Regarding the garages, we want to be able to reach everything on one level, i.e. drive the car into the garage and then enter the house on the same level. In front of the garage there is 8 meters of space lengthwise, so you can easily park in front of it,
... but only crosswise. In depth, I estimate only about four meters in front. Then a car does not stand in front of its own parking spot without hanging over the sidewalk with the bumper, completely on its own property, and you just raise the gate in the evening to roll it straight in; instead, it stands crosswise in front of its spot and that of another car.
That’s why I’m posting this here. [...] It’s not like we built the floor plan together in an hour and now say, please improve it. It cost us HOURS of work...
If you lack a feeling for the dimensions, you won’t develop it through a hundred drafting considerations. That’s exactly what bothers me about this design:
We are obviously not architects and in any case do not want to build a 120 m² house.
... namely, that you actually did exactly that: you did build a 120 sqm house – just much larger. In some places, disproportionate expanses have developed, but they are not consistently maintained. The result is a 19 sqm bathroom, while rightly criticizes that there is (in my opinion, in a house this size a no-go, especially in contrast to four garage spaces) no children's bathroom.

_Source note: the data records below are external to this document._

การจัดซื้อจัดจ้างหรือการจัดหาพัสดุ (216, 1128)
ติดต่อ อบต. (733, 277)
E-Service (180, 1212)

By the way: in the event of an auction, this alone reduces the value of a property of this category by easily twenty thousand.
That the defects lie so fundamentally at the conceptual level (without meaning that the district administrator and the kitchen planner don’t notice it) is my main reason for not commenting on this design at the detailed level so far.
But maybe detailed criticism will open your access to the conceptual flaws – so I’ll give it a try:
The height differences – especially with the surrounding street – would almost invite me to stack the two double garages. As I said, the short path between car and front door is quite sufficient when it relates "only" to everyday cars. What I would definitely consider is to reduce the building masses by separating into two double garages, for example, classically on both sides of the main building.
The level exit can simultaneously only apply to the window door on the left-hand side in the dining room or to the granny flat bedroom.
I would never plan a granny flat with the perspective of an apartment for elderly family members on the ground floor, never with the bathroom so far from the bedroom, and never without access to the staircase of the young family.
I would turn the direction of the staircase. I would not surround the study with children's rooms but rather include it in the master suite.
The chimney pierces the ridge beam and requires beams for at least two ceiling slabs.
I hope it is now clear why I have not even addressed the dressing room, which is only closet-sized and inappropriate for such a house, the guest room, the guest bathroom, the storage room, etc.
By the way, windows should correspond in number and size to what is actually ordered so that they can serve as a basis for the offer. They do not do so here in the slightest.
Four cars are the only unusual aspect in your situation. The combination "two adults (who sometimes work from home) – two kids – grandparents – no dog – creditworthiness for a villa" occurs often enough that you can include real buildings of similarly situated people in your working basis.